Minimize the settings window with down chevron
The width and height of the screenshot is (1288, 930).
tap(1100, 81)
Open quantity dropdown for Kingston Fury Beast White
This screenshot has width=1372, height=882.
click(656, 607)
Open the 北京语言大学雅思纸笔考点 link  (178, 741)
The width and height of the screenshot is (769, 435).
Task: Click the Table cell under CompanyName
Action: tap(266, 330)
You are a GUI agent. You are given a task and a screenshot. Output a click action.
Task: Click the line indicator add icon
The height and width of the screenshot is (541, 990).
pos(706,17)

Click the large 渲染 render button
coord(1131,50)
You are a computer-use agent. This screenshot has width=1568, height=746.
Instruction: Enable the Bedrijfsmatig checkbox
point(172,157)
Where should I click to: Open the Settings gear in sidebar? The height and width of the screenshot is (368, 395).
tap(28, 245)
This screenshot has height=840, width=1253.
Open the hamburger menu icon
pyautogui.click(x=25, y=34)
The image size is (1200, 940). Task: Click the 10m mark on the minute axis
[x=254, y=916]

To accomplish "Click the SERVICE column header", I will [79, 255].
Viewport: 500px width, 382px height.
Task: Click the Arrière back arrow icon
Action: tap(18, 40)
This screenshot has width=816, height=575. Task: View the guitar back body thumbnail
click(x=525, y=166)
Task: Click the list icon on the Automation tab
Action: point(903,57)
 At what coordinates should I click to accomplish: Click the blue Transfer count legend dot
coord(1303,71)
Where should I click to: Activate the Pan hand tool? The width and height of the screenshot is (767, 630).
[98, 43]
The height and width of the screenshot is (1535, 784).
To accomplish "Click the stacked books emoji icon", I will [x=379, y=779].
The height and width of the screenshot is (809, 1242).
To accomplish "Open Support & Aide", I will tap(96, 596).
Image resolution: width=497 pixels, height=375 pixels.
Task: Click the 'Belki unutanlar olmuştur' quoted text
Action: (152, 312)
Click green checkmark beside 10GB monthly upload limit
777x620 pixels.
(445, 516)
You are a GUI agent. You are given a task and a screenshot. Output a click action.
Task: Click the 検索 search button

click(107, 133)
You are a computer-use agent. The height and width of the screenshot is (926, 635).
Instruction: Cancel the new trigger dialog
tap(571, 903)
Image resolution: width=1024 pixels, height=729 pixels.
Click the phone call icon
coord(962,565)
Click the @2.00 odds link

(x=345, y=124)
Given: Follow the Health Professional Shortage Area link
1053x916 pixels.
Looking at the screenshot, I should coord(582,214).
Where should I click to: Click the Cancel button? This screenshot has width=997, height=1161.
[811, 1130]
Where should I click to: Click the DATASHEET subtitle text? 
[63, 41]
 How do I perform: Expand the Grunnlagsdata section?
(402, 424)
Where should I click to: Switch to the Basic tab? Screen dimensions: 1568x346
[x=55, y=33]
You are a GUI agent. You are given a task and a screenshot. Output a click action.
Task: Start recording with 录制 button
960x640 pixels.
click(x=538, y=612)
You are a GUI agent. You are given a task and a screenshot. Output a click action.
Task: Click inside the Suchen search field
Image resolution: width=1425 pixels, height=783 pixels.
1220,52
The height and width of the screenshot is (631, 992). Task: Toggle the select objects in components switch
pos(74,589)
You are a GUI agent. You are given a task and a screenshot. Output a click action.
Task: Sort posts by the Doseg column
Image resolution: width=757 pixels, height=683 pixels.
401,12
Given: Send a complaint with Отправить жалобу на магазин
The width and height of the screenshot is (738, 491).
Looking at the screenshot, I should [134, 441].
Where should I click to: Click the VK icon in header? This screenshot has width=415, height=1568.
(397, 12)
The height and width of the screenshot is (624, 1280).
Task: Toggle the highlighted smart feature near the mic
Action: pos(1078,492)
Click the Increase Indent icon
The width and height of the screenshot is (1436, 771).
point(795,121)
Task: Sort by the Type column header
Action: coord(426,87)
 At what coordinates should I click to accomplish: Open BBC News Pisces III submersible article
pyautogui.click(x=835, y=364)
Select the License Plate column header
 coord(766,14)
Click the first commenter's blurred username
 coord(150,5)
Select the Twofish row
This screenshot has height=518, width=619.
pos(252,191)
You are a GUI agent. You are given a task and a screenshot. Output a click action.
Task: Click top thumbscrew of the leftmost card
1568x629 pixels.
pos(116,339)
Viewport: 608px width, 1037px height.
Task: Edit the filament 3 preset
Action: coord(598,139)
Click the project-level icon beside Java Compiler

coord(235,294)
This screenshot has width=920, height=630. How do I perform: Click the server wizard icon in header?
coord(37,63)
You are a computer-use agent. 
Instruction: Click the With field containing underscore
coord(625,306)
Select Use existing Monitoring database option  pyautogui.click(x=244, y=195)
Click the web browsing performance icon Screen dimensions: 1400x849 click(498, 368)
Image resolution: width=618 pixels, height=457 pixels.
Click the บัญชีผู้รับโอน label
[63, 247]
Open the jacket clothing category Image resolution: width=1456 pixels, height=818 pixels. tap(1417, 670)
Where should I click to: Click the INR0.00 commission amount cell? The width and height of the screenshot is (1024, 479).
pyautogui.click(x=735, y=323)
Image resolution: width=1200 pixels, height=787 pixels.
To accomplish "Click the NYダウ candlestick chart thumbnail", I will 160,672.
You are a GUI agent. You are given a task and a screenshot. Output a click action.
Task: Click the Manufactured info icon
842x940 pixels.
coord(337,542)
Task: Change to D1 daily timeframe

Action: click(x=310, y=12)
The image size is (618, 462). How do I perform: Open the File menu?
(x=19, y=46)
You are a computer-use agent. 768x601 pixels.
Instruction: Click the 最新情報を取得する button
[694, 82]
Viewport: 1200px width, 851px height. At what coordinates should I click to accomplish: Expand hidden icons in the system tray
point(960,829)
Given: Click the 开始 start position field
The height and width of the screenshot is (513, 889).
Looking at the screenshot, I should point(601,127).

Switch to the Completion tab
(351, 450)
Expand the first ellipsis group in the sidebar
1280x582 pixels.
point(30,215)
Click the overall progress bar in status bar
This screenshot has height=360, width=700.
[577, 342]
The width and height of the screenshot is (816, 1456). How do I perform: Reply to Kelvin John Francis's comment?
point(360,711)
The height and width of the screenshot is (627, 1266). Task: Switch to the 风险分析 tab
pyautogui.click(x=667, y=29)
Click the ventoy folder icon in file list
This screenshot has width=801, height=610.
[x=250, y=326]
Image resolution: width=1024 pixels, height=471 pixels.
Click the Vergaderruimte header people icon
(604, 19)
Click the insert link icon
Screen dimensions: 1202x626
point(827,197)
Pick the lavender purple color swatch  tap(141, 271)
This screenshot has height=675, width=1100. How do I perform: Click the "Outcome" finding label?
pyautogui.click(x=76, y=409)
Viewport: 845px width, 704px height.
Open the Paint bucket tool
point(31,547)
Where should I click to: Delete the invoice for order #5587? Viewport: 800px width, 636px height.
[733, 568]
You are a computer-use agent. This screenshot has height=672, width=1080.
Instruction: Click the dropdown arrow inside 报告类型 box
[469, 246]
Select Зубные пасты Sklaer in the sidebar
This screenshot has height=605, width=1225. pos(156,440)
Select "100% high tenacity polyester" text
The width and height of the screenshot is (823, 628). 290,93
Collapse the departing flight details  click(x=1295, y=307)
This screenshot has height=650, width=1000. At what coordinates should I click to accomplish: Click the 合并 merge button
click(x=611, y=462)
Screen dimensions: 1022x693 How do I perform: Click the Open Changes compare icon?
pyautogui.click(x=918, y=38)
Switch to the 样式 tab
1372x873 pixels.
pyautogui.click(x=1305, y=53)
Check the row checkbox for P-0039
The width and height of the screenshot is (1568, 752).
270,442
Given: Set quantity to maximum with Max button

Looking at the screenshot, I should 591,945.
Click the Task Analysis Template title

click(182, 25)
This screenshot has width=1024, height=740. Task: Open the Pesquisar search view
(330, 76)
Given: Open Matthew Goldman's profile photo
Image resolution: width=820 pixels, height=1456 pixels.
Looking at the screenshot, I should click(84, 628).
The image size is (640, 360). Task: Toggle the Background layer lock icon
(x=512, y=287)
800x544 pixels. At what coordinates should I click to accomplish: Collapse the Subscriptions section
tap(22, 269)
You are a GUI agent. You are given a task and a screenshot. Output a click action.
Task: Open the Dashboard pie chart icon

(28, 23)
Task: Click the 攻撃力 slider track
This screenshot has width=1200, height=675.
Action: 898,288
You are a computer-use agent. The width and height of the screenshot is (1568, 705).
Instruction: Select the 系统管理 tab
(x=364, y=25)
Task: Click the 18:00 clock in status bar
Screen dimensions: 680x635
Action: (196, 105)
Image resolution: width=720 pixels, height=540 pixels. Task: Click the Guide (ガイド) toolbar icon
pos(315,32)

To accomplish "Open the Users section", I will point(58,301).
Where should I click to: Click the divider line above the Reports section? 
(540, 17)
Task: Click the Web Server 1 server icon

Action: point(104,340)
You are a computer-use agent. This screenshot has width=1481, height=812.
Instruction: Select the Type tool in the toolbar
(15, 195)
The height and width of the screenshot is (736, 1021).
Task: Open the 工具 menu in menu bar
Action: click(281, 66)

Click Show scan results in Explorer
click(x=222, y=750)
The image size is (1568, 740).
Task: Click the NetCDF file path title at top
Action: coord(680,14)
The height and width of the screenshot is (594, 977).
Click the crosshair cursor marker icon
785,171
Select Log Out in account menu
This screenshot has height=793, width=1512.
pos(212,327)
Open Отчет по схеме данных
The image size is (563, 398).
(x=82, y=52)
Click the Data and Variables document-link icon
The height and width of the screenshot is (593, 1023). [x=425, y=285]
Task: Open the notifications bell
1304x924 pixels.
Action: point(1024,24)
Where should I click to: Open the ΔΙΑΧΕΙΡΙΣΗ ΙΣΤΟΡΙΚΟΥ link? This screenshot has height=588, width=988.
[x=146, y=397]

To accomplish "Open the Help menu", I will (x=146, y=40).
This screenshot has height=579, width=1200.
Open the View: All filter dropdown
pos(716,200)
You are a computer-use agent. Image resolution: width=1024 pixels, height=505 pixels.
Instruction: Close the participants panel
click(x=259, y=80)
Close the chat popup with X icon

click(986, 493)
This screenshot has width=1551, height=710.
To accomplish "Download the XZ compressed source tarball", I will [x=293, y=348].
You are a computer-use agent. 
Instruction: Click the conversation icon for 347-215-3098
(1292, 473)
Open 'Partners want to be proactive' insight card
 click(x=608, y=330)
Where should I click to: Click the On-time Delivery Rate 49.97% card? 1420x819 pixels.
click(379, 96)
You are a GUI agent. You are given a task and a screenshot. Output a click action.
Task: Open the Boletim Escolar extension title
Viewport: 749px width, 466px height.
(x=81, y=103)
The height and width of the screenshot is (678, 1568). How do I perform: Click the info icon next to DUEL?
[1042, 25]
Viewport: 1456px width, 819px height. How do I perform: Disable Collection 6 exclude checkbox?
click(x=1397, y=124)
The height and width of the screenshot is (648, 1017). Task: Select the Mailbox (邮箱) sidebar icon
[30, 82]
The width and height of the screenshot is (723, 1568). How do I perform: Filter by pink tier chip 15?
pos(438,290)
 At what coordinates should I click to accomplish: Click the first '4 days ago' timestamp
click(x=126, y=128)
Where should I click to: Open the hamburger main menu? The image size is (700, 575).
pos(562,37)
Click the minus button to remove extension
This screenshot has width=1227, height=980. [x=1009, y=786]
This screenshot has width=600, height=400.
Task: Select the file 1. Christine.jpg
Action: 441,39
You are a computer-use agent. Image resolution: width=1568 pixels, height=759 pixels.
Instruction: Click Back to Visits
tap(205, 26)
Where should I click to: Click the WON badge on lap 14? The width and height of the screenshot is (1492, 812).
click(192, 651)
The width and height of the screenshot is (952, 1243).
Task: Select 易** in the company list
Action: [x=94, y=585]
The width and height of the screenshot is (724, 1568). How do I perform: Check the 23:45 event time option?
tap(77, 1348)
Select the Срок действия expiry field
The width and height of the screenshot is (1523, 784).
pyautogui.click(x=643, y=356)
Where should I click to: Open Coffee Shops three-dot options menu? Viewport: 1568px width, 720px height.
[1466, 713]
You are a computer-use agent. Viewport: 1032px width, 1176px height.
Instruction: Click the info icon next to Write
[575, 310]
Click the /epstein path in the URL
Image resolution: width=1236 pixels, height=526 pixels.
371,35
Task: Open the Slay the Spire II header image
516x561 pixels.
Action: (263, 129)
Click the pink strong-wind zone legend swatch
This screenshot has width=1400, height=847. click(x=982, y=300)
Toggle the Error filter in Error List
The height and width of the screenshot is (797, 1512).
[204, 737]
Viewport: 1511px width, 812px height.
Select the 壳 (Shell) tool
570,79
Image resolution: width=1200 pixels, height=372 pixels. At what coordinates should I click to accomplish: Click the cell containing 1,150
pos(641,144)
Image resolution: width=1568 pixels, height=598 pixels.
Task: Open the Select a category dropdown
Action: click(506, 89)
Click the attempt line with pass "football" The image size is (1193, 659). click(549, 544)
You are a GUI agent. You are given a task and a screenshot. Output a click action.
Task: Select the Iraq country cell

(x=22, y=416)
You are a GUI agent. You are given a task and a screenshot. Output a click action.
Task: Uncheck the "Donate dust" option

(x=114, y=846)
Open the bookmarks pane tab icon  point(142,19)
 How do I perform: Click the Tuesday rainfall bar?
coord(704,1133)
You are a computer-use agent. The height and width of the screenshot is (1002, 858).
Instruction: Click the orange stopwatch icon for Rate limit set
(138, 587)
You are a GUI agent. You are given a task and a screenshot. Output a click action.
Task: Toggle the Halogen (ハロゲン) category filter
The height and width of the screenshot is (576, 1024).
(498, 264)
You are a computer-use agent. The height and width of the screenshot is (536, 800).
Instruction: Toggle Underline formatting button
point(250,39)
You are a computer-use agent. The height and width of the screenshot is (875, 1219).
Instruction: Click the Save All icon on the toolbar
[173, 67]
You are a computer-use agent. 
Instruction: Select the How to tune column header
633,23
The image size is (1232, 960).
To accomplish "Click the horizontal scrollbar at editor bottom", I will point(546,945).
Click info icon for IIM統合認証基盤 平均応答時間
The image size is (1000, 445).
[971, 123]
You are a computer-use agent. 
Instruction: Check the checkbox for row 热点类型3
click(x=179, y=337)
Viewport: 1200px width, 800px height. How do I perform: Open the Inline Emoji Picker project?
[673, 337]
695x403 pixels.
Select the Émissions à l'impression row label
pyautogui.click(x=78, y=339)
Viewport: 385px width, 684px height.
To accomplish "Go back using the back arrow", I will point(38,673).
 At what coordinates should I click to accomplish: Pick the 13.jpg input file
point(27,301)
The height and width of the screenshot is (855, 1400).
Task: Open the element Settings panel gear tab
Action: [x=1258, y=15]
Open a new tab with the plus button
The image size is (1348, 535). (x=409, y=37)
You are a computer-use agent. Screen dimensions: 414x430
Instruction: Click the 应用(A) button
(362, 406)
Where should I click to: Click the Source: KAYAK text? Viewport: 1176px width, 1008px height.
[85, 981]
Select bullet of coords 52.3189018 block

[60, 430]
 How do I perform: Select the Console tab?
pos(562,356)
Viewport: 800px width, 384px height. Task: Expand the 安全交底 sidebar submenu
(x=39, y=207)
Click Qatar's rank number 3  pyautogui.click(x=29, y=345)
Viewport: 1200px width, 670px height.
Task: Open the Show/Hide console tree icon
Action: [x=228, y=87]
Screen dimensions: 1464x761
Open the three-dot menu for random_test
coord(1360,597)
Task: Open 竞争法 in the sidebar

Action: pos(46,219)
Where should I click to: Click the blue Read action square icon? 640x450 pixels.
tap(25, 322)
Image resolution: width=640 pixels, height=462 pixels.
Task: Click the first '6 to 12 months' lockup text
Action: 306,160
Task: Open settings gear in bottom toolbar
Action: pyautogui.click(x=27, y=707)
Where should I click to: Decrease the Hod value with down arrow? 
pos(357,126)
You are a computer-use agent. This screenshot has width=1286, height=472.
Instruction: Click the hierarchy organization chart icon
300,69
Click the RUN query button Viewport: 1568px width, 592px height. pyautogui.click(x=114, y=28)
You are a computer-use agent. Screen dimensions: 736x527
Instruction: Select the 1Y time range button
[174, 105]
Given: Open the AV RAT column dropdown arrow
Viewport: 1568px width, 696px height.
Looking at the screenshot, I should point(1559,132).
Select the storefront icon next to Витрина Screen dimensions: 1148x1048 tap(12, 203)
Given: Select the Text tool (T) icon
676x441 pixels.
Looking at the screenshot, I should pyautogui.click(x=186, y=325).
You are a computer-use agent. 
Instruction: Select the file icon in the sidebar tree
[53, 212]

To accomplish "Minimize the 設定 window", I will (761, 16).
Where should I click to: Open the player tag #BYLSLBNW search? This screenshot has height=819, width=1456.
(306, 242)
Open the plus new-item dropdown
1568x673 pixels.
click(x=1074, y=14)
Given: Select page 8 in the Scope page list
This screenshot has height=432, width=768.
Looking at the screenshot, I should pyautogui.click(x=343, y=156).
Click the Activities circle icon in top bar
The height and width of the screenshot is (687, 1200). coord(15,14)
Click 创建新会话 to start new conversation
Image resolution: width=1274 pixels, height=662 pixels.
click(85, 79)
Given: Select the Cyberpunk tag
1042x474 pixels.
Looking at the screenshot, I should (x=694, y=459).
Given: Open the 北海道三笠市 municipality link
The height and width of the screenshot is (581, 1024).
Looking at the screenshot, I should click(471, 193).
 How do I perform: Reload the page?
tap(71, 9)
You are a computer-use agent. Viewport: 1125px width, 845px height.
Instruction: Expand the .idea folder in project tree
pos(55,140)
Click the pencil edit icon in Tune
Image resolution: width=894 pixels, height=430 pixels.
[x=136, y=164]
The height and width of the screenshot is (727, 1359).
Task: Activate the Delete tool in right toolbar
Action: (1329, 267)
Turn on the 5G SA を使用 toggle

-.-.-

- EXERCISE REQUIREMENTS -
Lines holding "Minimize" in the data above: copy each of them.

- EXERCISE OUTPUT -
Minimize the settings window with down chevron
To accomplish "Minimize the 設定 window", I will (761, 16).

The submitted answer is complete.